The Trabant was produced by East German auto maker VEB Sachsenring Automobilwerke Zwickau in Zwickau, Saxony. It was the most common vehicle in East Germany, and was also exported to countries both inside and outside the Communist bloc. The main selling points were that it had room for four adults and luggage, and was compact, light and durable. The car has come to be regarded with affection as a symbol of the more positive sides of East Germany and of the fall of Communism as many East Germans streamed into West Germany in their Trabants after the opening of the Berlin Wall in 1989. Trabant means 'fellow traveler' (Satellite) in German. The engine is a 600cc, 36.31 cubic-inch, inline 2-cylinder two-stroke of 23 horsepower.
The Microcar became very popular in Post War Europe where a need arose for inexpensive transportation that was rugged, durable, had adequate seating, and could be sold to the masses.
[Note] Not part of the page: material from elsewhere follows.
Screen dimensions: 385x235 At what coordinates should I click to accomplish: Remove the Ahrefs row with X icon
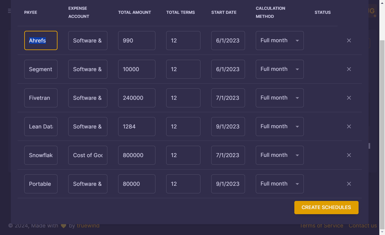[349, 41]
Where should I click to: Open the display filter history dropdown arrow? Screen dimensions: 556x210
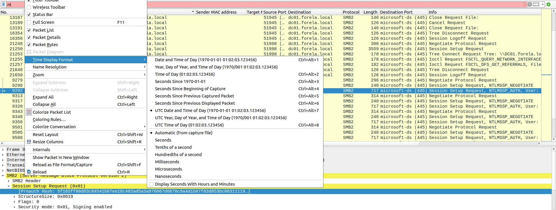click(543, 4)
Motorcycles and mopeds filled part of the demand, while microcars picked-up where they left off, adding a bit more comfort, convenience, and safety.
Prior to 1957, the company produced cars under the name of AWZ (Auto-Werke Zwickau). In 1957, the named was switched to Trabant and their first model was the P50 model, also known as the Trabant 500. Originally, the P50 was to be a covered motorbike with the addition of a third wheel. As the final sketches were nearing completion, the project took a new direction, growing a fourth wheel.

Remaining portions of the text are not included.